D. While correlation coefficients are normally reported as r= (a value between -1 and +1), squaring them makes then easier to understand.
The square of the coefficient (or r square) called the coefficient of determination is equal to the percent of the variation in one variable that is related to the variation in the other.
After squaring r, ignore the decimal point. An r of 0.49 means 49% of the variation is related (0.7 squared =0.49). An r value of 0.7 means 49% of the variance is related (0.7 squared =0.49).

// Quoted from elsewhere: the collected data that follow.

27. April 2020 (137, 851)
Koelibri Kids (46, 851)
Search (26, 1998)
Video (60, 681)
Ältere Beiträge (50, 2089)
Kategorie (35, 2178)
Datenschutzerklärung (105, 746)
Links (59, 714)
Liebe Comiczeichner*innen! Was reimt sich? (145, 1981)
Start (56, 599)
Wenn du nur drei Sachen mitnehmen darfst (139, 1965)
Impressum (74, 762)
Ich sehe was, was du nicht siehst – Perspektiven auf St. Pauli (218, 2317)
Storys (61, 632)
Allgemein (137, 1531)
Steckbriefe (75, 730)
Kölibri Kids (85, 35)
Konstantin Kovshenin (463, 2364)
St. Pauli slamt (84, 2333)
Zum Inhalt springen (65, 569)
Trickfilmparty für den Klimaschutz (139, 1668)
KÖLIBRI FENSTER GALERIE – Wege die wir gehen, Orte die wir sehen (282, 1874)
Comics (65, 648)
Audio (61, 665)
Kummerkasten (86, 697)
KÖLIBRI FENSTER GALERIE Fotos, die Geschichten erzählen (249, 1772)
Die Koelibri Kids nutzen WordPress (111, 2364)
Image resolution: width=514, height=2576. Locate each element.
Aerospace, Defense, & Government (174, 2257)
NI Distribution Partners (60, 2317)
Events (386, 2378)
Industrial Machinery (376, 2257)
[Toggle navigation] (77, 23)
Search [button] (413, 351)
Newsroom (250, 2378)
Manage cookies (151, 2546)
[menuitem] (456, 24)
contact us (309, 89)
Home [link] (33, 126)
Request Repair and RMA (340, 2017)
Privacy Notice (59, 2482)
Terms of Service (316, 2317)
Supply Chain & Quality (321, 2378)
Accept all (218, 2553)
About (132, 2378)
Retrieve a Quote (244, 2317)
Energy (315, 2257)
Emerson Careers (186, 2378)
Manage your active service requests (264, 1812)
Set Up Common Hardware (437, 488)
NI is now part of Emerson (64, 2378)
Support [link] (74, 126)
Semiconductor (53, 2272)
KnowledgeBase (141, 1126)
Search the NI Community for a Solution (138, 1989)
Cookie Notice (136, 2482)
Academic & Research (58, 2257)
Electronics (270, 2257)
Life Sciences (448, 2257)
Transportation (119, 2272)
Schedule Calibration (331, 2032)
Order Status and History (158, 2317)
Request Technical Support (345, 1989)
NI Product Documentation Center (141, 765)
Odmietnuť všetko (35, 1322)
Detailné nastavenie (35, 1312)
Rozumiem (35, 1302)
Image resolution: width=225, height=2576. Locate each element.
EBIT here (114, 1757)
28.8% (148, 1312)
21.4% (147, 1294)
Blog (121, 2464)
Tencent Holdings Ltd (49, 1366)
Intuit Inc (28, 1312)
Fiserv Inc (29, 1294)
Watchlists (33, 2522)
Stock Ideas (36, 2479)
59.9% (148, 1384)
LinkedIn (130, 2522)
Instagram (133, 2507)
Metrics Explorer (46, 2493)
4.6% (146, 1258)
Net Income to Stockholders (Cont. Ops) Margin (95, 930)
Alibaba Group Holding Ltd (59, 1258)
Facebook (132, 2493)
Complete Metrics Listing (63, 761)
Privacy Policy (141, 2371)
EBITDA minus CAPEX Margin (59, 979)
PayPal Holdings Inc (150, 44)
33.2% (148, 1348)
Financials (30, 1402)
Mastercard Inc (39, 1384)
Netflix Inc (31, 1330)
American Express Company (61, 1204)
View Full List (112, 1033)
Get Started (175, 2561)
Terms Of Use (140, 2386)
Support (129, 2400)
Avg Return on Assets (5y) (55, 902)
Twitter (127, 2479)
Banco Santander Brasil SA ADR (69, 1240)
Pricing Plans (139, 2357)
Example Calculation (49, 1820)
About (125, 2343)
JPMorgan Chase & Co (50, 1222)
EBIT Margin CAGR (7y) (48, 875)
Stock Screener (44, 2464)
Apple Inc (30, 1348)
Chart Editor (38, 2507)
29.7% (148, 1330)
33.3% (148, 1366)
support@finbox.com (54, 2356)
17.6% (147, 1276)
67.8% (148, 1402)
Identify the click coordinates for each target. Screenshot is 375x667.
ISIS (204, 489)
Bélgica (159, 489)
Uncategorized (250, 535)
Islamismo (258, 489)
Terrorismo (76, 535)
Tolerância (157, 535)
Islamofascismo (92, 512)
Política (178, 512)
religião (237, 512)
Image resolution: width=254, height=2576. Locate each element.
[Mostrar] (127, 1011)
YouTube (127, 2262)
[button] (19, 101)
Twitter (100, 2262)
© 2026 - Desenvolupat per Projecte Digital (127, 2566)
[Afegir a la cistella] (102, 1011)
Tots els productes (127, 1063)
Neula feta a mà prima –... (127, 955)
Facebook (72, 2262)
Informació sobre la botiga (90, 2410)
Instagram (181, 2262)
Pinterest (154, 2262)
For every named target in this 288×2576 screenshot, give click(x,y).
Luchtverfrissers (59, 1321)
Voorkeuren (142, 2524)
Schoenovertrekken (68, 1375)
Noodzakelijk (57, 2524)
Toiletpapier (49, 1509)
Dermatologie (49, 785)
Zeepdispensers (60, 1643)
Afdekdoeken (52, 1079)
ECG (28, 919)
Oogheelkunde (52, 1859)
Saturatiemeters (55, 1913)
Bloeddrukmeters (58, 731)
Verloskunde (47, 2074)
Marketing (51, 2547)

Introduction: Patient satisfaction is a critical component of the healthcare experience
Healthcare is constantly evolving and patients are now more involved in their own care than ever before. It is important for healthcare providers to focus on patient satisfaction as a critical component of the overall healthcare experience. Patient satisfaction can be defined as the extent to which a patient is pleased with the services received from a provider. Satisfied patients are more likely to recommend a provider to others, return for additional care, and provide positive feedback. Healthcare providers should aim to achieve high levels of patient satisfaction by providing quality care and creating a positive environment.
The relationship between hours per patient day and patient satisfaction.
In recent years, the relationship between patient satisfaction and the number of hours per patient day has been a topic of much debate in the medical community. Some experts believe that there is a direct correlation between the number of hours per patient day and patient satisfaction, while others claim that this is not always the case. In order to better understand this relationship, a study was conducted in which patient satisfaction was measured based on the number of hours per patient day. The results of this study showed that there is a significant positive correlation between the two variables. This means that as the number of hours per patient day decreases, patient satisfaction also decreases.
Patient satisfaction is an important measure of healthcare quality and patient outcomes. Satisfaction surveys are used to identify problems and improve patient care. Surveys can be conducted by patients, families, or healthcare providers. Healthcare organizations can also measure satisfaction themselves through surveys or focus groups with patients. There are a number of factors that affect patient satisfaction, including hours per patient day.
Studies have found that shorter hours per day result in higher levels of satisfaction for patients. This is likely because shorter hours allow more time for interactions with the healthcare provider and provide a sense of continuity of care.